Autoridades de salud advierten que el consumo excesivo de sal, refrescos y productos ultra procesados está provocando enfermedades renales en personas menores de 35 años situación que les resta por lo menos 10 años de vida, la incidencia ha cambiado porque anteriormente el padecimiento se asociaba principalmente con adultos mayores y el diagnostico suele llegar cuando el daño ya es severo y el paciente requiere hemodiálisis para sobrevivir.
Sergio Alberto Gutiérrez Cadena, nutriólogo del IMSS-Bienestar en Tapachula, explicó que los alimentos industrializados generan una sobrecarga constante a los riñones, ya que no logran procesar adecuadamente los altos niveles de almidones, sodio y conservadores presentes en estos productos.

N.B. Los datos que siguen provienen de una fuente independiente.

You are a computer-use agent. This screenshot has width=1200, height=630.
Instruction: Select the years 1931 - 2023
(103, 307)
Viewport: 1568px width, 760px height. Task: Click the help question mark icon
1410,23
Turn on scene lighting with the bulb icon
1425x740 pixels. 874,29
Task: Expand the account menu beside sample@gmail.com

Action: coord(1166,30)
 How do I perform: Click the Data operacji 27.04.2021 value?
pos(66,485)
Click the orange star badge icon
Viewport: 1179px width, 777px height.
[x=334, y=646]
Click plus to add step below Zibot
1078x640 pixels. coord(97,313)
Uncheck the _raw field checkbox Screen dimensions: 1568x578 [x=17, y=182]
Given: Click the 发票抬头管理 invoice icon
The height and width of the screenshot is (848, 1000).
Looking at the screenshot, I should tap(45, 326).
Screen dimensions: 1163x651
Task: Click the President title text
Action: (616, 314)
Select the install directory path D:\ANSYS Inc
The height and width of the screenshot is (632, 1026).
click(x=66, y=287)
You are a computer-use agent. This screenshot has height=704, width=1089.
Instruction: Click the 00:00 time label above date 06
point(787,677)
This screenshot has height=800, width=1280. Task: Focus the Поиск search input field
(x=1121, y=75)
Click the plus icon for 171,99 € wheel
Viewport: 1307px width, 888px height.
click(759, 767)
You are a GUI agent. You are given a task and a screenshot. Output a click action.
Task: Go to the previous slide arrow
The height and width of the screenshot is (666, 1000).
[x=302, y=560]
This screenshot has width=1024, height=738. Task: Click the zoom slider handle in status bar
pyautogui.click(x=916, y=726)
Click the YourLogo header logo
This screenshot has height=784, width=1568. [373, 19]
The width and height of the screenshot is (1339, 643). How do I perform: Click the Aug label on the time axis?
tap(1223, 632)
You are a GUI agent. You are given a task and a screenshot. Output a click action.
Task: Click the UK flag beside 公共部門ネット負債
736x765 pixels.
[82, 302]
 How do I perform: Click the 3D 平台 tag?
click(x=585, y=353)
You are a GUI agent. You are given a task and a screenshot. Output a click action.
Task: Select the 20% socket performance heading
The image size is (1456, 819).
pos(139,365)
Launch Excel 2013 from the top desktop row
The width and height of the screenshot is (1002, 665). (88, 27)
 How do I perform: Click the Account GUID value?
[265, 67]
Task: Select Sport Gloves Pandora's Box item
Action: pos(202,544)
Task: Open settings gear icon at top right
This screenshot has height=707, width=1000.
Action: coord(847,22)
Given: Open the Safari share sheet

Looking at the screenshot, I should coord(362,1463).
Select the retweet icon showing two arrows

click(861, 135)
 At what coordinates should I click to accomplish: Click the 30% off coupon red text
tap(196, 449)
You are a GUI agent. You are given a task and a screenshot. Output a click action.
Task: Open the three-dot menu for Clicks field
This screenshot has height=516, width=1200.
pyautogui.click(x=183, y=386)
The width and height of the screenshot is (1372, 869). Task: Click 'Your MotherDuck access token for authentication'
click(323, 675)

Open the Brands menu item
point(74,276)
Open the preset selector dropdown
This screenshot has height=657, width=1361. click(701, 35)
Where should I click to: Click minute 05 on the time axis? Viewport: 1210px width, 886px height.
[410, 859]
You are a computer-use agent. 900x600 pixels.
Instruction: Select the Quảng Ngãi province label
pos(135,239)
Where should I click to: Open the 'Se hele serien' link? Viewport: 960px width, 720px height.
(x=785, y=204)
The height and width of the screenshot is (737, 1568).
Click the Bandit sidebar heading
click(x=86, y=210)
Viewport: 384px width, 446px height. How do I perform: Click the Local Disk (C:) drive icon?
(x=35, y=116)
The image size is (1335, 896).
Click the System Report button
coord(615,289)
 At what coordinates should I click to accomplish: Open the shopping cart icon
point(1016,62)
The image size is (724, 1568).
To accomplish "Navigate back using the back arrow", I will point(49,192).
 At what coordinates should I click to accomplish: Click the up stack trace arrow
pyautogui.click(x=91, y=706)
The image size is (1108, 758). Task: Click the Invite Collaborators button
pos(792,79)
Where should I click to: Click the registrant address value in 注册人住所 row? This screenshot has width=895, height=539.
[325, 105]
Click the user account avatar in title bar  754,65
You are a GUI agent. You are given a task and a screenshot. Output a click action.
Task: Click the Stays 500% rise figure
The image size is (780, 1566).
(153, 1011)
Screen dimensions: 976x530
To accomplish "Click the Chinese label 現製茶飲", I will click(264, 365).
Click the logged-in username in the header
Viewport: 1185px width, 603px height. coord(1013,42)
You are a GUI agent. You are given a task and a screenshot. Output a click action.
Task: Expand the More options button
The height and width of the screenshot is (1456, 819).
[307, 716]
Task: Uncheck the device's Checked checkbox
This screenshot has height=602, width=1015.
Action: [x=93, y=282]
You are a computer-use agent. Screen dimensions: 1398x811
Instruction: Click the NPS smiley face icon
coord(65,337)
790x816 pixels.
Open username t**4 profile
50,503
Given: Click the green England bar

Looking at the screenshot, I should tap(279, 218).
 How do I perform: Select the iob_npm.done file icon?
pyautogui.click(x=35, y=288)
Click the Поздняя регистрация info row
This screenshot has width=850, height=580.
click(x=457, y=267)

Dijo que el riesgo aumenta cuando existen factores como obesidad y diabetes, condiciones que aceleran el deterioro renal hasta causar fallas irreversibles.
Gutiérrez Cadena advirtió que el daño renal no da señales claras al inicio, ya que es una enfermedad silenciosa que avanza sin dolor, hasta que el cuerpo comienza a retener líquidos y las complicaciones se vuelven evidentes.
“Ante este panorama, los especialistas recomendamos actuar a tiempo: realizar análisis de sangre y orina de forma periódica, vigilar los niveles de creatinina y modificar los hábitos diarios”, abundó.